MJK · March 19, 2023, 4:00pm

Encountering the same issue, kernel crashing when I set the data.to(device)
Really hope this gets fixed!

My code:

github.com

MJKingsbury/xray-classifier/blob/main/chest_xray_classifier.ipynb

{
 "cells": [
  {
   "cell_type": "code",
   "execution_count": 1,
   "metadata": {},
   "outputs": [
    {
     "name": "stdout",
     "output_type": "stream",
     "text": [
      "Platform: macOS-13.0-arm64-arm-64bit\n",
      "PyTorch version: 2.1.0.dev20230318\n",
      "Is MPS (Metal Performance Shader) built? True\n",
      "Is MPS available? True\n",
      "Using device: mps\n"
     ]
    }
   ],
   "source": [

This file has been truncated. show original

@Jarek_Production I am on Ventura, but you’re saying this wasn’t a problem on Monterey? I’ve looked around and it might be a problem with PyTorch version, I am going to try an older version of PyTorch and report back with results.

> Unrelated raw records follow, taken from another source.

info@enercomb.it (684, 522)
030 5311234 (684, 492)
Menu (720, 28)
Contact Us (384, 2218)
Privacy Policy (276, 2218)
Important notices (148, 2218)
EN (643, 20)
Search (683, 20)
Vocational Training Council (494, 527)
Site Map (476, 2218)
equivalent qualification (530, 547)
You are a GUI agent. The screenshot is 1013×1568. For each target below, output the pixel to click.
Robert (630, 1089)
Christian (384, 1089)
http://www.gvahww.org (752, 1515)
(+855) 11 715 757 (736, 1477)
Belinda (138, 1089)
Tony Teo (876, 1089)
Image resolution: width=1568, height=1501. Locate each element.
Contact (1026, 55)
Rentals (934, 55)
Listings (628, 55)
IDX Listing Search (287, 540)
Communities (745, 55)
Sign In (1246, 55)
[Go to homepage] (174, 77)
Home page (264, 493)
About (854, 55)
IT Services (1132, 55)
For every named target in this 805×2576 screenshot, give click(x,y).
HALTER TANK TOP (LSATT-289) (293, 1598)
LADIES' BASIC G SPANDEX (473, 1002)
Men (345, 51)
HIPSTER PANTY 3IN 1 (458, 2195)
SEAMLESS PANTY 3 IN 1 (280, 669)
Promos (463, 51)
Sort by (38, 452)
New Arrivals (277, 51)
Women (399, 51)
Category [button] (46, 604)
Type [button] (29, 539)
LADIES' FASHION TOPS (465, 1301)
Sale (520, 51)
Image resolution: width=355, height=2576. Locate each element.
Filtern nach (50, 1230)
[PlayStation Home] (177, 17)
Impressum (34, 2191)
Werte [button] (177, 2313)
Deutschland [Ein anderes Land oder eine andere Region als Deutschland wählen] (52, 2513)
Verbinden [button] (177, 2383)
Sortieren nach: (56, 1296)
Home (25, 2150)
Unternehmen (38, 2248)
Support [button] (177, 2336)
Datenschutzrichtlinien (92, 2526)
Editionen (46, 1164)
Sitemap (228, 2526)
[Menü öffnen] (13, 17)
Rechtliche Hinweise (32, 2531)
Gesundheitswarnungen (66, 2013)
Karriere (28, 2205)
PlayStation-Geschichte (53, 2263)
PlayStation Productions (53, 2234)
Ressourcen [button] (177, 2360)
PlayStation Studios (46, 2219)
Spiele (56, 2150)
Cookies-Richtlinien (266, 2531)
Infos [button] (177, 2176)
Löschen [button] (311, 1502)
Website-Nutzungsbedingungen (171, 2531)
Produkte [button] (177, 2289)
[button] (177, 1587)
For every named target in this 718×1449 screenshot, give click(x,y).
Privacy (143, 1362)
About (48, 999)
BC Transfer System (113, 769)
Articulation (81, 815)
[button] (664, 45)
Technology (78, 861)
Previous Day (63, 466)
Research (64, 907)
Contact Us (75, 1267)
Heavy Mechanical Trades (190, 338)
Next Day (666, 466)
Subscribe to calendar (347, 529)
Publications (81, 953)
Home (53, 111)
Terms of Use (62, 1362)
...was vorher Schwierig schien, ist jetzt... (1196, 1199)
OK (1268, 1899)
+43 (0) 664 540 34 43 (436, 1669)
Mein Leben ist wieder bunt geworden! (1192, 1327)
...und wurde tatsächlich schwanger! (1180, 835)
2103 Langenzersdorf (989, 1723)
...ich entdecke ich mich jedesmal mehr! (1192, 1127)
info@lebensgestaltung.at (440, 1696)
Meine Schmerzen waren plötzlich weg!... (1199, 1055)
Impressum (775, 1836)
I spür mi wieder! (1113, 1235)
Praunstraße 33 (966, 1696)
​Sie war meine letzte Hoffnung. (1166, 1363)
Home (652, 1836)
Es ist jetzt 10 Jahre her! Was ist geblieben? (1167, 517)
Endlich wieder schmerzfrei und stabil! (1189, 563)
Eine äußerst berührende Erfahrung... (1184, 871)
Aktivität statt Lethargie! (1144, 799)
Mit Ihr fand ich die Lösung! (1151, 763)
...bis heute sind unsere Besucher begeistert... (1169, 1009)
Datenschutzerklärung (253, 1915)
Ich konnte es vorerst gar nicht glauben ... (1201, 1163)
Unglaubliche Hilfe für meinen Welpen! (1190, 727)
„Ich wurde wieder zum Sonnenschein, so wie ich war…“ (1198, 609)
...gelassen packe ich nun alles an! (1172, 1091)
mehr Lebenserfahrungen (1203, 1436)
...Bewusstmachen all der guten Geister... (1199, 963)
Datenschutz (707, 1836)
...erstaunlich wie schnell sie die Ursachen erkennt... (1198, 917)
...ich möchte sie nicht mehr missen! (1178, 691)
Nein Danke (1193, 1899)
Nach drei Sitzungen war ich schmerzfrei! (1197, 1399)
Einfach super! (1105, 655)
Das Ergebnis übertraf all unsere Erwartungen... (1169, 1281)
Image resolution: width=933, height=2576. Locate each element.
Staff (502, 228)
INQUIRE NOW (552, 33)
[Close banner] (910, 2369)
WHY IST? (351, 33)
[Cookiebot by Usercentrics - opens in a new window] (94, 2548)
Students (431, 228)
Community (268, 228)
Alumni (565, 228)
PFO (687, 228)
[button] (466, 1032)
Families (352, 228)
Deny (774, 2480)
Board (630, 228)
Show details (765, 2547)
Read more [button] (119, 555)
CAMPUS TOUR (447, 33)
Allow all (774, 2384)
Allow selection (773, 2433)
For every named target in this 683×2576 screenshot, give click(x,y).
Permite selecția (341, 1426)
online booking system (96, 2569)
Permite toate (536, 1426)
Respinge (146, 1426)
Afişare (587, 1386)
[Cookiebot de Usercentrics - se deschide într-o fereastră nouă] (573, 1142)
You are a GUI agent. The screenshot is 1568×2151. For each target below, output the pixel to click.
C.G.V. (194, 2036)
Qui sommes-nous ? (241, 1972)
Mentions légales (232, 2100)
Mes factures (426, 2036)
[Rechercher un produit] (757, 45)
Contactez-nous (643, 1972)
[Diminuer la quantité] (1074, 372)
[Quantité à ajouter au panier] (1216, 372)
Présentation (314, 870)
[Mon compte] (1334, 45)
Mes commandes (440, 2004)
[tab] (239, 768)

Information of program currently not working:

Platform: macOS-13.0-arm64-arm-64bit
PyTorch version: 2.1.0.dev20230318
Is MPS (Metal Performance Shader) built? True
Is MPS available? True
Using device: mps

insung3511 · June 19, 2023, 9:15am

Some of problems with model in training with error, in CPU has worked as well. In CPU they return executions in outputs but in GPU just getting kernel dead. I don’t know why does it happened.